** Your objective **
The data must be given again exactly as written, with all images omitted.

** Provided entries **
..........
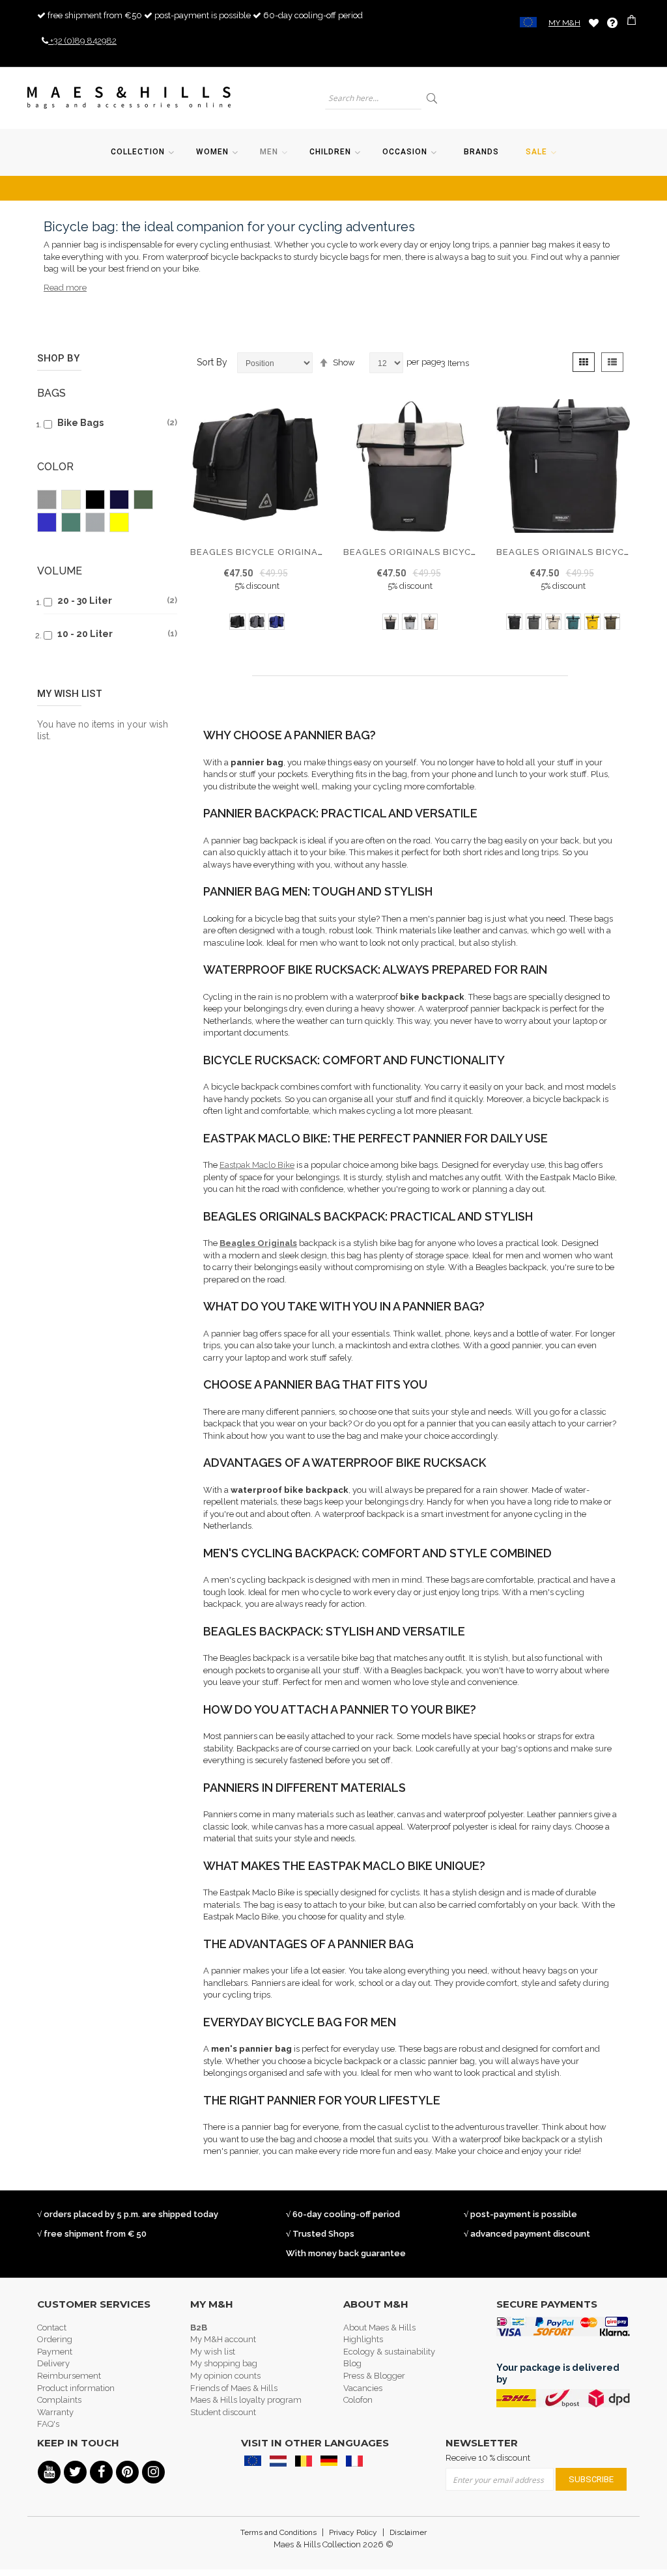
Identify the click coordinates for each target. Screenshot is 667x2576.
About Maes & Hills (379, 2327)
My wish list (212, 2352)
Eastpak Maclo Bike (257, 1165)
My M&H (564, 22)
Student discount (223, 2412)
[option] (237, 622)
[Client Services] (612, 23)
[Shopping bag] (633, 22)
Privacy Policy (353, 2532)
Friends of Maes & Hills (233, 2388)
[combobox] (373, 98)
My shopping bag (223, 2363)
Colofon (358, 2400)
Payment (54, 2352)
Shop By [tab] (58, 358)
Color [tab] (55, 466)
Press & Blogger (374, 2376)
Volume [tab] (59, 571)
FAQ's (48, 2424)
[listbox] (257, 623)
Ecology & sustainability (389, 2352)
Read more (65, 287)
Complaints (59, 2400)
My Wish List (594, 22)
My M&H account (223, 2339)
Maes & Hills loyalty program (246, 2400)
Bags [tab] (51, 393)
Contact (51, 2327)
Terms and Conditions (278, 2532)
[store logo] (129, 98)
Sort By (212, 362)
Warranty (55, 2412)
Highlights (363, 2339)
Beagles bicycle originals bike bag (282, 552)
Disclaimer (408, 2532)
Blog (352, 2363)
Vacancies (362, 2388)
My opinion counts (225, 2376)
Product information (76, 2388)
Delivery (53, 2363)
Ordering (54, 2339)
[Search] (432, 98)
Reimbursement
..........
** Answer space **
Identify the click coordinates for each target. Screenshot is 667x2576.
About Maes & Hills (379, 2327)
My wish list (212, 2352)
Eastpak Maclo Bike (257, 1165)
My M&H (564, 22)
Student discount (223, 2412)
[option] (237, 622)
[Client Services] (612, 23)
[Shopping bag] (633, 22)
Privacy Policy (353, 2532)
Friends of Maes & Hills (233, 2388)
[combobox] (373, 98)
My shopping bag (223, 2363)
Colofon (358, 2400)
Payment (54, 2352)
Shop By [tab] (58, 358)
Color [tab] (55, 466)
Press & Blogger (374, 2376)
Volume [tab] (59, 571)
FAQ's (48, 2424)
[listbox] (257, 623)
Ecology & sustainability (389, 2352)
Read more (65, 287)
Complaints (59, 2400)
My Wish List (594, 22)
My M&H account (223, 2339)
Maes & Hills loyalty program (246, 2400)
Bags [tab] (51, 393)
Contact (51, 2327)
Terms and Conditions (278, 2532)
[store logo] (129, 98)
Sort By (212, 362)
Warranty (55, 2412)
Highlights (363, 2339)
Beagles bicycle originals bike bag (282, 552)
Disclaimer (408, 2532)
Blog (352, 2363)
Vacancies (362, 2388)
My opinion counts (225, 2376)
Product information (76, 2388)
Delivery (53, 2363)
Ordering (54, 2339)
[Search] (432, 98)
Reimbursement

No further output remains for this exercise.